Painting an Inclusive Picture of Abstract Art

Updated: Apr 1


Group IX/SUW, The Swan, No. 17 (Grupp IX/SUW, Svanen, nr 17), from The SUW/UW Series (Serie SUW/UW)

Hilma af Klint

1915

Guggenheim Museum


It is a widely held misconception that abstract painting resulted from the male-dominated explorations of Modernism. While Modernism certainly played a central role in bringing abstraction to the mainstream, it was by no means its origin. Its birth stretches far beyond the selective embrace of the Western art canon.

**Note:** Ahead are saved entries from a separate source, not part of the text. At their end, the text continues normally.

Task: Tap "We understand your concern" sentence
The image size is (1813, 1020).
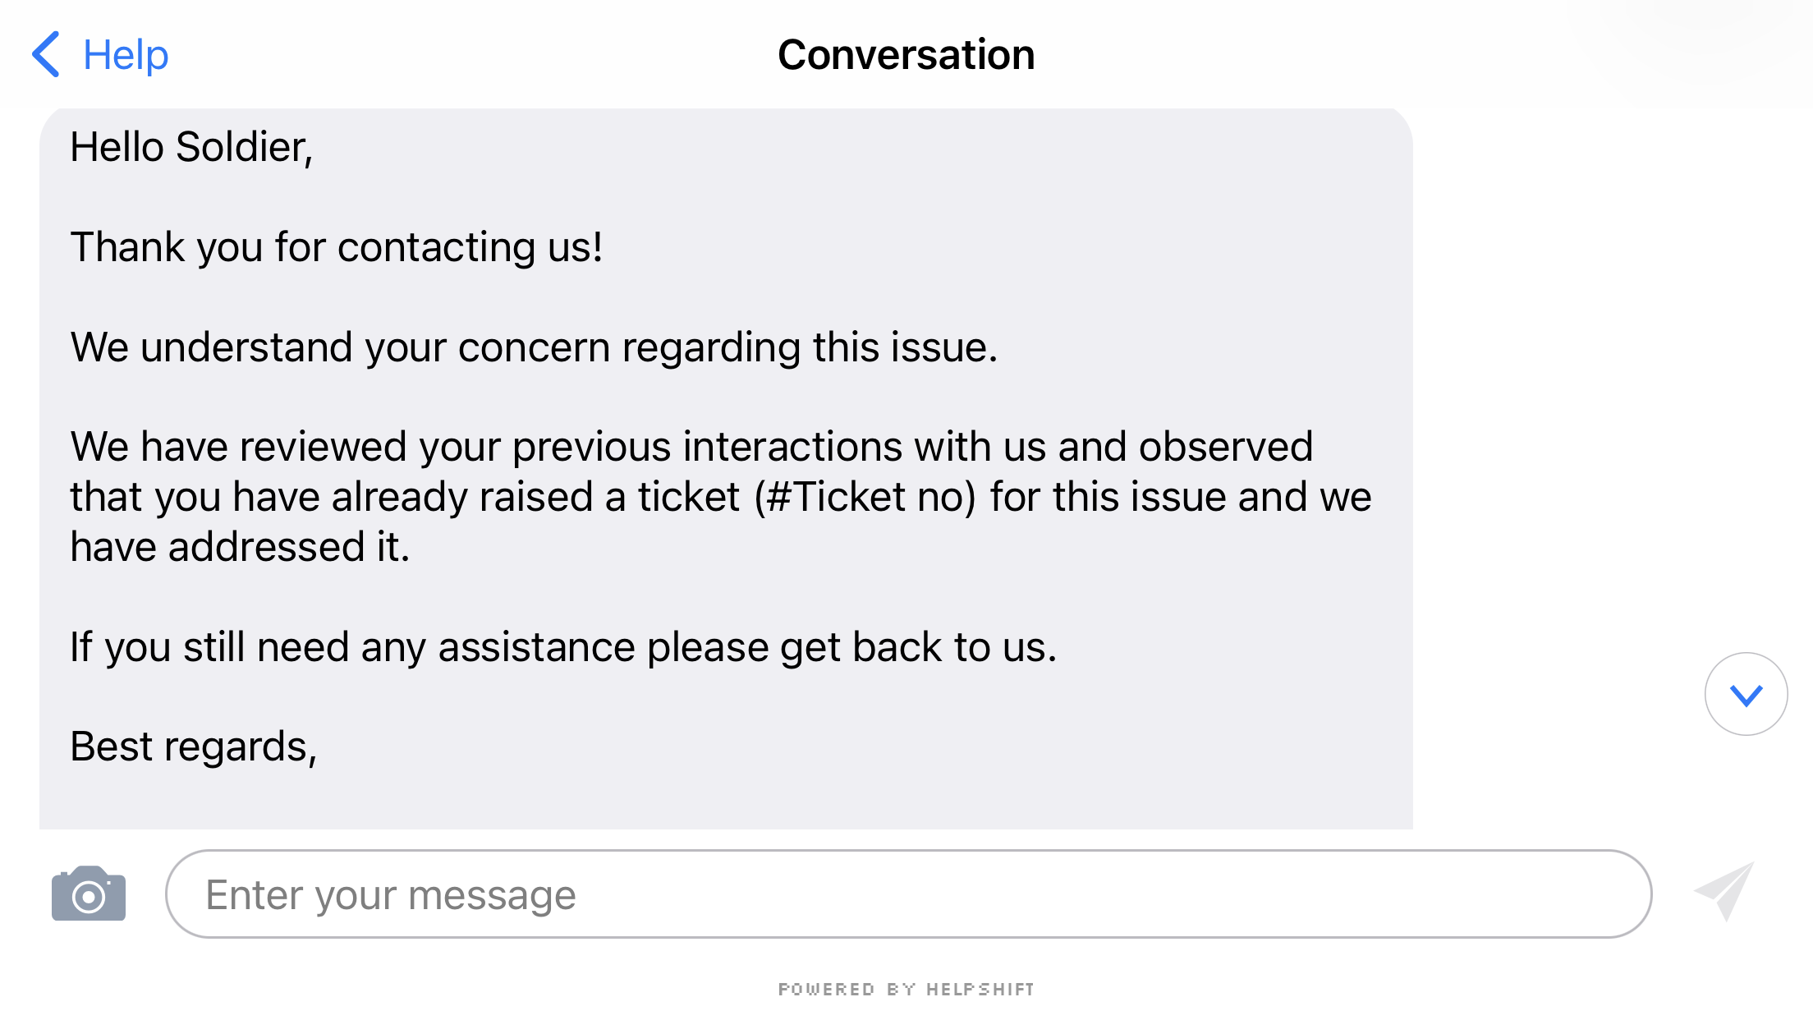Action: coord(534,347)
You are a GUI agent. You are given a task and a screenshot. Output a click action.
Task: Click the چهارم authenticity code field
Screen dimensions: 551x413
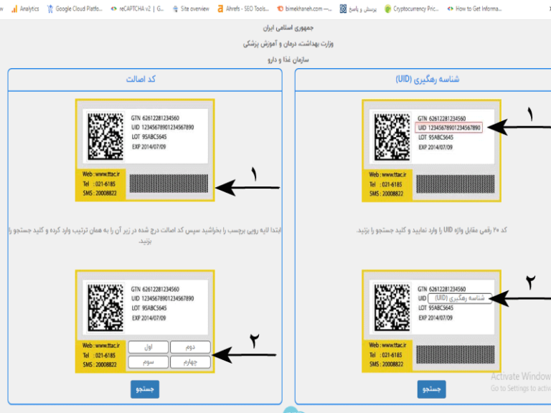coord(190,362)
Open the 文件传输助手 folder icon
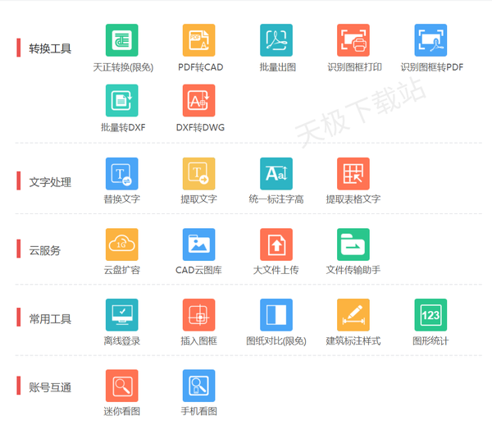Viewport: 492px width, 425px height. click(x=353, y=244)
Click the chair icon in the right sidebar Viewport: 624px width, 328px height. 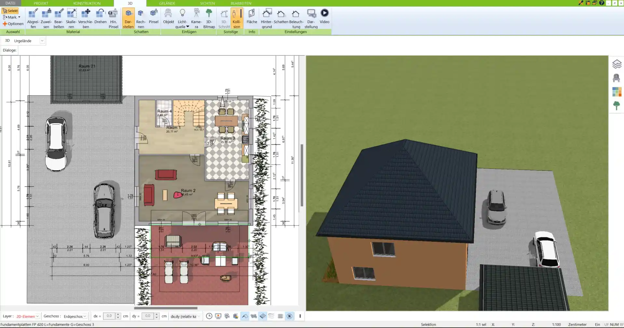point(617,78)
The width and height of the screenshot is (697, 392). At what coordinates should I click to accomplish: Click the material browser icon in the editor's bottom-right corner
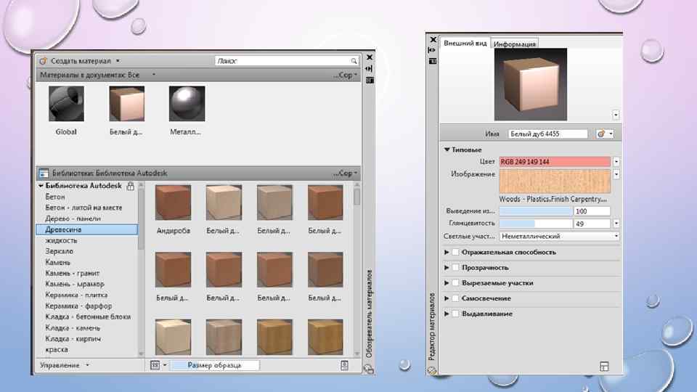point(603,367)
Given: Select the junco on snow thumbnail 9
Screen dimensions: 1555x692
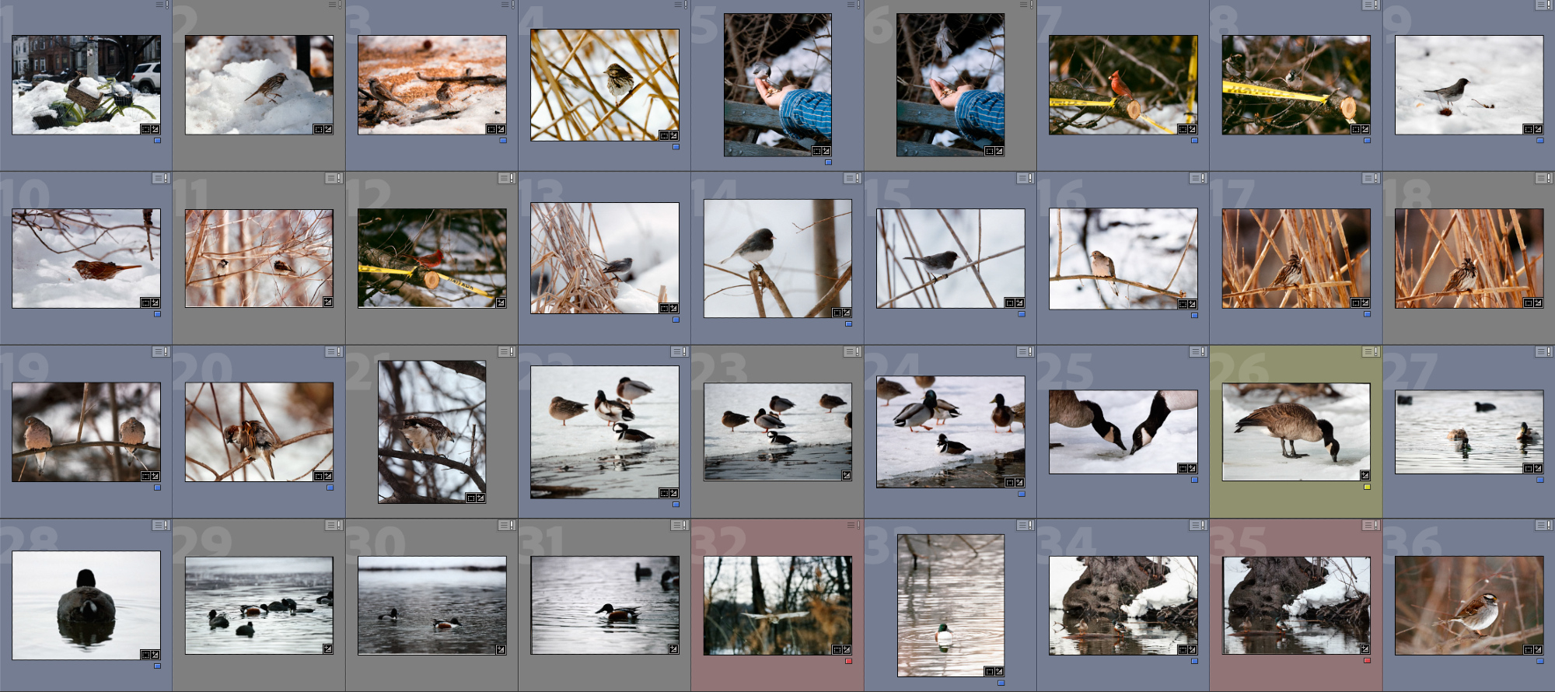Looking at the screenshot, I should (1469, 85).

They say history is written by the victors, so the discriminatory narrative of Western art history is no surprise. But if abstraction is defined as a work of art devoid of representation, then we cannot accept the widely held notion that it was introduced by the Cubists as late as the 19th century. Hundreds of thousands of years before Pablo Picasso was even a glimmer in his father's eye, ancient artists were making abstract images.


In the early 2000s archeologists discovered the oldest known abstract drawings at Blombos Cave on the Western Cape coast in South Africa. The cave contained proof not only of intentional art-making but also of a pigment production workshop. Taking the form of inscribed ochre pieces around 10mm in size, the Stone Age works of geometric art are minute yet incredibly detailed. Over 8000 have been found at the site and they are purported to be between 70 000 and 100 000 years old.

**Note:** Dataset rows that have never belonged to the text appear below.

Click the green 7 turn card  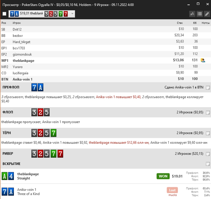53,133
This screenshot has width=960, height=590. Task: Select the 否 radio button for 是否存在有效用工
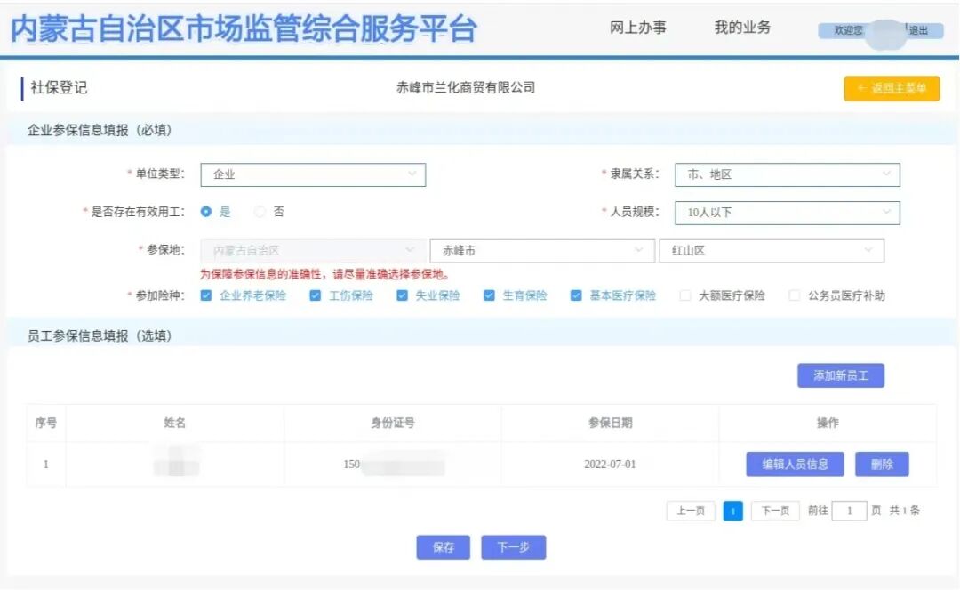click(x=258, y=212)
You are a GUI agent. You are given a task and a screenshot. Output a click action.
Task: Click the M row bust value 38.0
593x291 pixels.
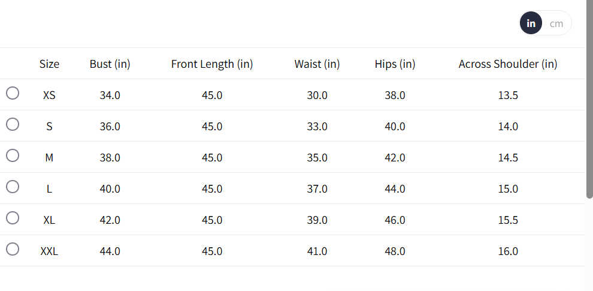click(x=110, y=157)
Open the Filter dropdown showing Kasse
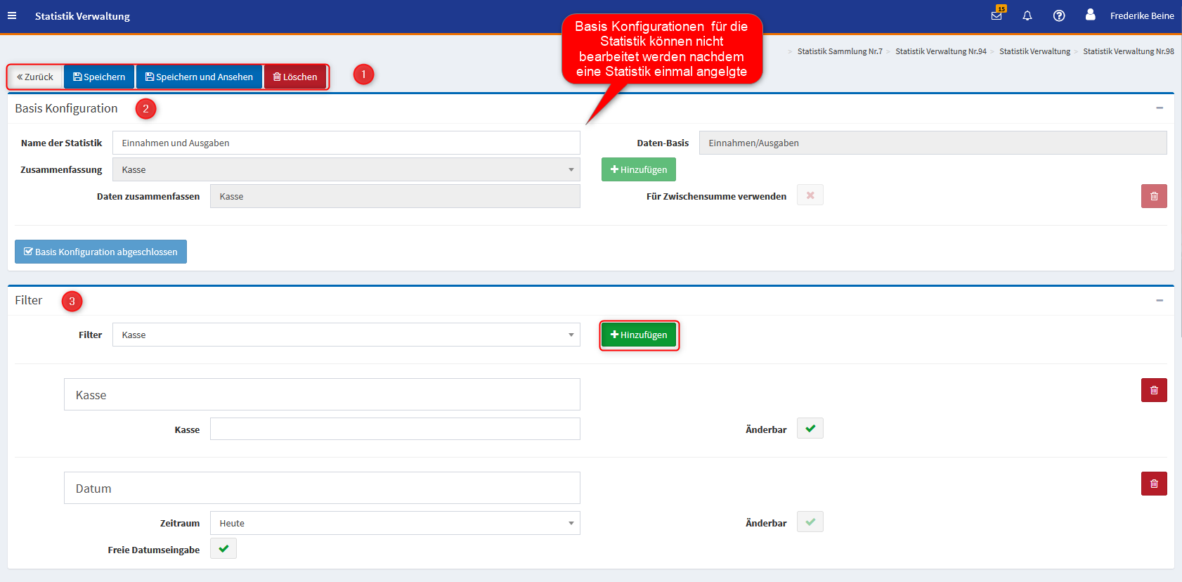 (x=346, y=335)
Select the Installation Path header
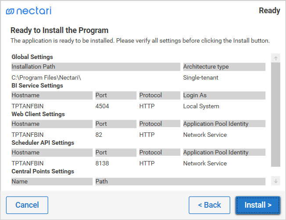The width and height of the screenshot is (286, 220). coord(96,67)
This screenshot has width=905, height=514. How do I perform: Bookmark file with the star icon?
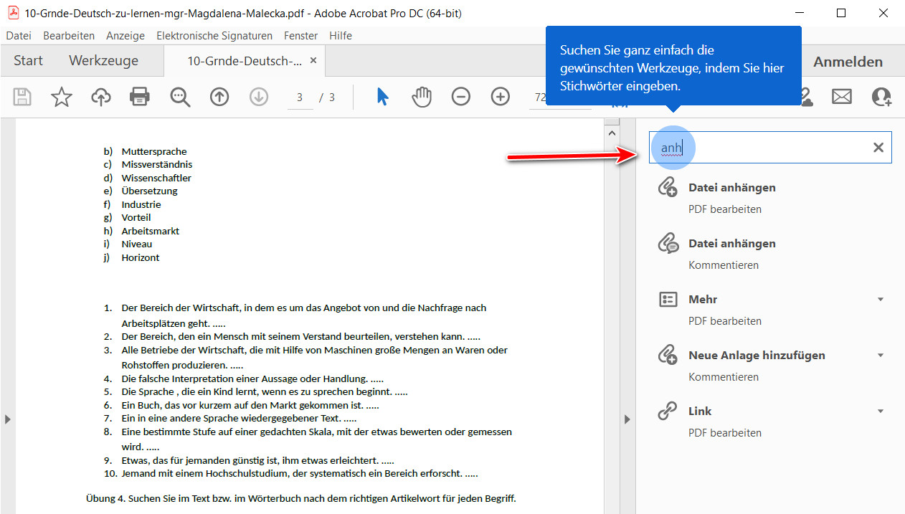tap(62, 97)
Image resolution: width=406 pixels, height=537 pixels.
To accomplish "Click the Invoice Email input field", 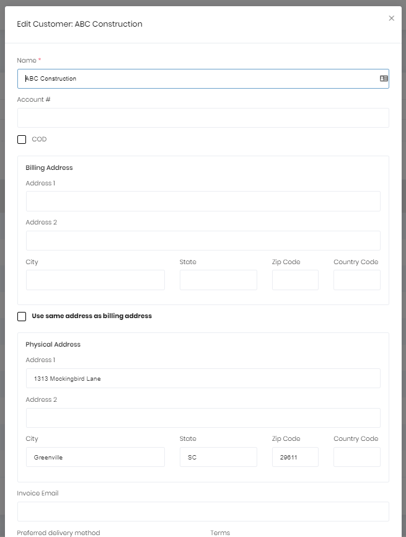I will click(203, 512).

The patriarchal propaganda of abstract painting applies also to recent times. Hilma af Klint was a Swedish artist and mystic whose paintings were the first known expression of Western abstract art. Though the term abstract art had not yet been popularized, she is seldom afforded credit for her breakthrough by the contemporary art community. Gender clearly played a role in undermining her practice.

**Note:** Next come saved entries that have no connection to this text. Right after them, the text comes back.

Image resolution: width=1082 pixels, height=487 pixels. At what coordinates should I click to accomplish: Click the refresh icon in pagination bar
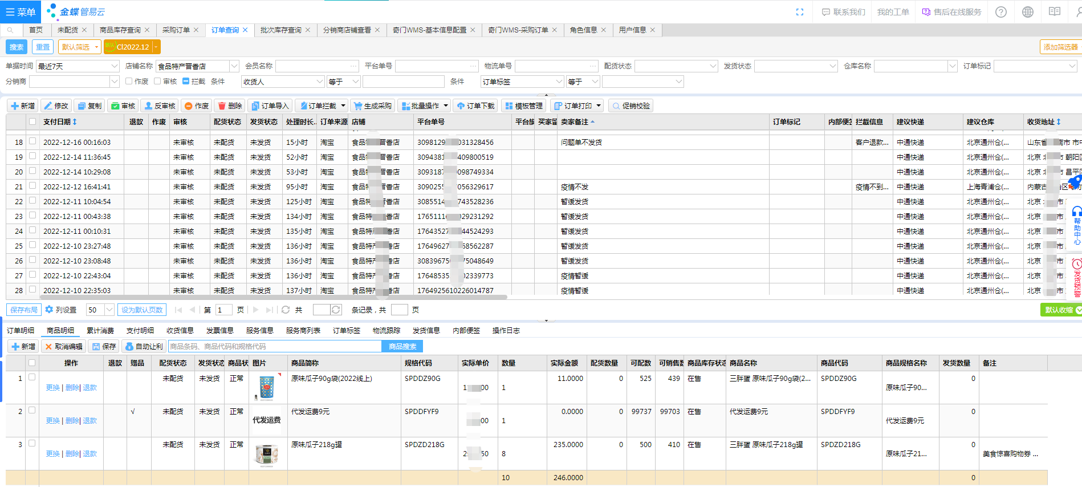click(286, 310)
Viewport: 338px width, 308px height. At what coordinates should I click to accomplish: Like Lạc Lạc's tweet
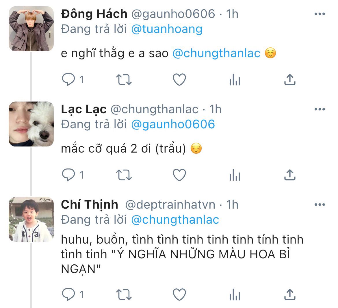coord(179,175)
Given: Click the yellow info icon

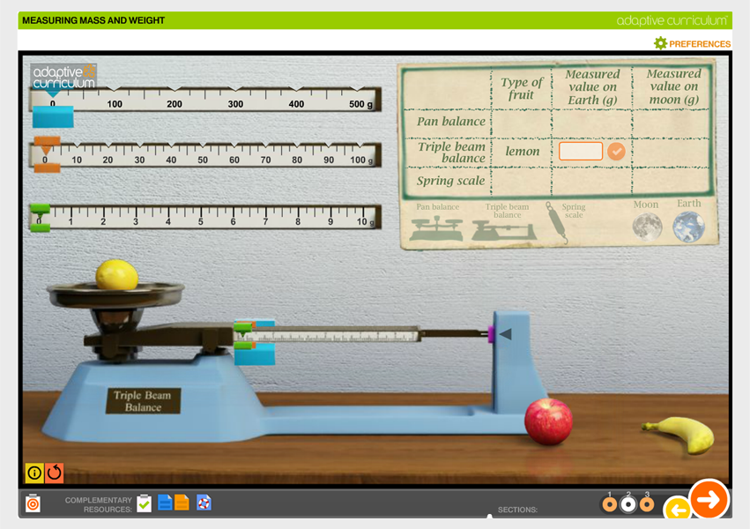Looking at the screenshot, I should point(34,473).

Today queer, womxn, and POC artists continue attempting to shatter the barriers that dictate that abstract art is produced by a select few. Of course, the capitalist art market has changed the dynamics of art production altogether and the story of art is becoming murkier and murkier. We can only hope that somehow this great legacy will be observed by future generations with greater clarity.